According to wikipedia:

A segmentation fault occurs when a program attempts to access a memory location that it is not allowed to access, or attempts to access a memory location in a way that is not allowed (for example, attempting to write to a read-only location, or to overwrite part of the operating system).

Usually signal #11 (SIGSEGV) set, which is defined in the header file signal.h file. The default action for a program upon receiving SIGSEGV is abnormal termination. This action will end the process, but may generate a core file (also known as core dump) to aid debugging, or perform some other platform-dependent action.
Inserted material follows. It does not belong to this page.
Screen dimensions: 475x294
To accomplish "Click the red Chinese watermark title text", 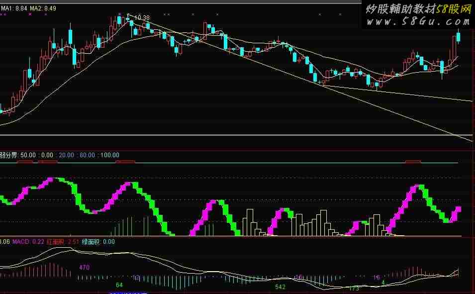I will pos(419,8).
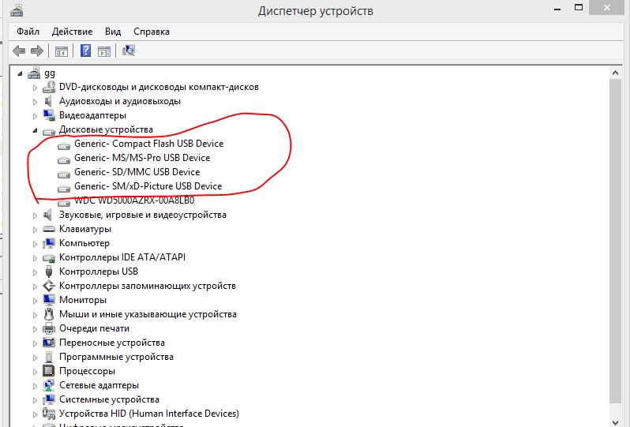Select Generic- Compact Flash USB Device
This screenshot has height=427, width=630.
tap(148, 144)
A core dump is the recorded state of the working memory of a computer program at a specific time, generally when the program has terminated abnormally.

Segmentation fault can also occur under following circumstances:

a) A buggy program / command, which can be only fixed by applying patch.
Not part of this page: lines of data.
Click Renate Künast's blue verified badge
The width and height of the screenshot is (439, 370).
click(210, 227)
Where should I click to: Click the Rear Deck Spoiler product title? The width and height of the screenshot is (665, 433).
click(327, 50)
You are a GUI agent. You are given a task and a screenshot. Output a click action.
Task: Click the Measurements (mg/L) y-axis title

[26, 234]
b) It can also appear when you try to access an array beyond the end of an array under C programming.

c) Inside a chrooted jail this can occur when critical shared libs, config file or /dev/ entry missing.

d) Sometime hardware or faulty memory or driver can also create problem.

e) Maintain suggested environment for all computer equipment (overheating can also generate this problem).

Suggestions to debug Segmentation Fault errors

To debug this kind of error try one or all of the following techniques :

  • Use gdb to track exact source of problem.
  • Make sure correct hardware installed and configured.
  • Always apply all patches and use updated system.
  • Make sure all dependencies installed inside jail.
  • Turn on core dumping for supported services such as Apache.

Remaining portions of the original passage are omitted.